It is undeniable that the great social movements of the last half of the 20th century changed the terrain on which millions live and how they understand the world in profound and enduring ways. And yet their transformative capacity, that is their ability to move to a new, higher stage of struggle and possibility, was circumscribed by the limited participation of the main sections of the labor movement. Few articulated this better than MLK in the 1960s. What was true in the last century is no less true in this century.
It was a colossal mistake, but not surprising decision that US forces entered Afghanistan with “guns ablazing” and in the language of fighting “international terrorism” nearly two decades ago, after years earlier destabilizing a secular democratic-progressive, anti-imperialist government and country. (I met Babrak Kamal, that government’s first Prime Minister in Moscow in 1981 ) But does anyone think that a slower drawn down and exit from Afghanistan now would result in something much different from what we seeing? The only alternative to what is happening is endless occupation. And that we know after nearly 20 years is no alternative
Political agitation aimed at the Biden administration that ignores the narrow advantage of 1 that Democrats hold in the Senate and the resistance of a handful of Senate Democrats to the more far reaching proposals of the administration – not to mention the vagaries of the socio-economic environment, shifting public opinion, and the main lines of attack of the whole right wing apparatus – is problematic at best. At worst, it fails to appreciate the complicated nature and tactical challenges of this moment if we hope to move the legislative needle in a progressive direction and increase Democratic Congressional majorities in next year’s election.
A problem in social justice and left circles is a hesitancy, even a silence, in expressing a positive attitude to the Biden administration. I realize that on some issues – especially internationally – the administration’s posture is more than problematic, but on many other issues, it is breaking with neoliberalism and challenging white nationalist authoritarianism. It success in doing so will in large measure determine the outcome of the midterm elections, not to mention the day to day living circumstances of tens of millions.
Thus to take a standoffish or relentlessly critical position toward the Biden administration isn’t principled politics. It is, instead, a failure to understand the dynamics of left center unity and what is will take to successfully surmount the existential dangers of this conjuncture.
In the 1930s, the Communist Party, which evolved into the largest organization on the left at the time, didn’t make these mistakes. It made mistakes for sure, but not along these lines.
The divisions within the ruling circles of the US are sharper than they have been since, I would suggest, the early 1930s. The singular event then that precipitated the split was the onset of the Great Depression and the contending and contentious views within elite circles as to how to surmount the implosion of the economy.

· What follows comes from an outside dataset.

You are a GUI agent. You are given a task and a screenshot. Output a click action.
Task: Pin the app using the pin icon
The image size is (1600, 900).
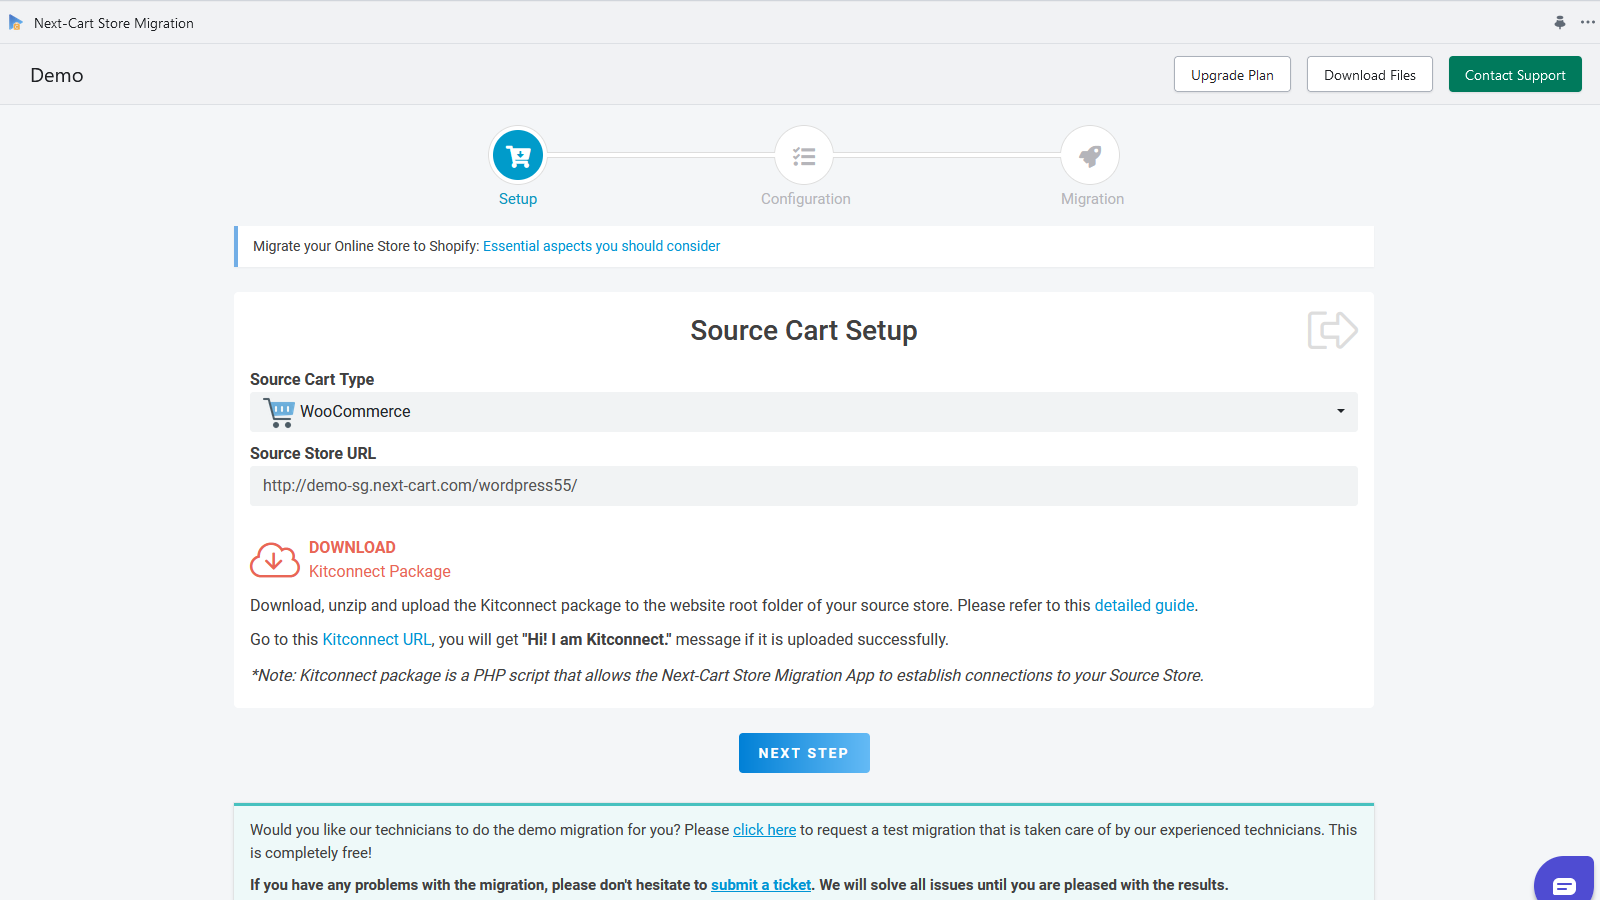[x=1560, y=22]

Today, the divisions are traceable, not to one event, but, in my mind, to four, occurring more or less coterminously. One was the near total meltdown of the global economy followed by a slow, uneven recovery; another was the historic, and to many unexpected, election of the first African American, Barack Obama, to the presidency. A third was the surge of struggles possessing a progressive, radical, and anti-racist nature and on a scale not seen for some time, in ever. And, finally, the reality and consequences of climate change.
Broadly speaking, two different approaches within ruling circles to this confluence of events (or social processes) have taken shape. One section of the ruling class supports an approach to this tangle of events (or social processes) along white nationalist, plutocratic authoritarian lines. The other favors – and not without contradictions – its antipode, that is, a renovated capitalism, that is more egalitarian, democratic, ecologically sustainable, and responsive to popular democratic pressures. It embraces reforms that only a year or two ago it would consider anathema.
This split is (or should be) of more than academic interest to any individual, movement, coalition, and parties that have an interest in a more just, egalitarian, and ecologically sustainable world. Ignoring it would be folly and self destructive. The movements in the 1930s didn’t make such a mistake. They rightly adjusted their strategy and tactics to take into account these differences that are fundamental. Class against class was replaced by coalition politics that stretched from FDR to the Communist Party. And it made all the difference in the world. Let’s hope that today’s movement has such wisdom!